Was das neue System tut
Der US-Postdienst baut hastig ein Computersystem zum Screening von Briefwahlunterlagen vor den Zwischenwahlen im November, obwohl Gerichte Anfechtungen der zugrunde liegenden Exekutivanordnung prüfen. Ein Whistleblower sagte dem Kongress, das System sei so überstürzt und so wenig getestet, dass ein einziger Scanfehler ganze Chargen von Stimmzetteln abweisen könnte. Im März ordnete Präsident Donald Trump an, dass der Postdienst neue Regeln für die Briefwahl erstellen müsse. Die Anordnung verlangt von den Bundesstaaten, dem USPS eine Liste aller wahlberechtigten Briefwähler zu übermitteln. Wahlrechtsgruppen sagen, die Regelung erlaube es der Bundesregierung, die Zustellung von Stimmzetteln zu kontrollieren.
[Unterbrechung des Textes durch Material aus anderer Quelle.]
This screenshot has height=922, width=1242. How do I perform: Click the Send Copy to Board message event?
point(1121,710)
Whistleblower schlägt Alarm
Ein Whistleblower sagte dem Kongress, dass USPS versucht habe, ein System in etwa drei Monaten zu bauen, das normalerweise ein Jahr oder länger dauern würde. Die Person sagte, das Portal, das die Wählerinformationen aufnehmen soll, habe betriebliche Probleme, und das System sei kaum getestet worden. Da ein einziger Scanfehler ganze Chargen von Stimmzetteln verzögern oder ablehnen könnte, sei die mangelnde Fehlerplanung eine Sorge. Senator Richard Blumenthal nannte das Projekt „gefährlich überstürzt und möglicherweise rechtswidrig".
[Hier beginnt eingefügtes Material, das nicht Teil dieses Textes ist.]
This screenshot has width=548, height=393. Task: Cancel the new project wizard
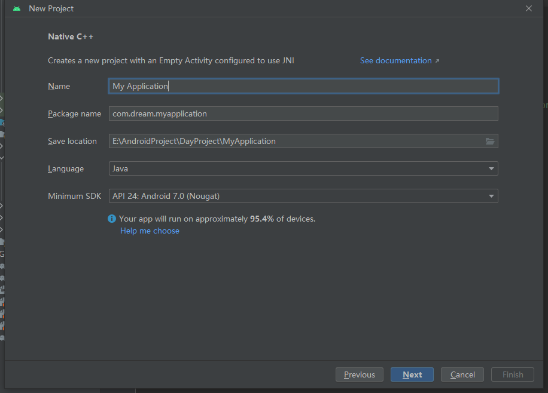[x=462, y=374]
Gerichtsverfahren gehen weiter
Mehr als zwei Dutzend demokratische Generalstaatsanwälte und Wahlrechtsorganisationen haben Trumps Anordnung vor Gericht angefochten. Sie argumentieren, sie verstoße gegen die Verfassungsbestimmung, die den Bundesstaaten die Verantwortung für die Durchführung von Wahlen überträgt. Kritiker befürchten, die Regierung wolle die Zustellung von Stimmzetteln kontrollieren, um die Zwischenwahlen zu beeinflussen. Trump sagt, die Maßnahmen seien notwendig, um die Sicherheit der Wahlen zu schützen.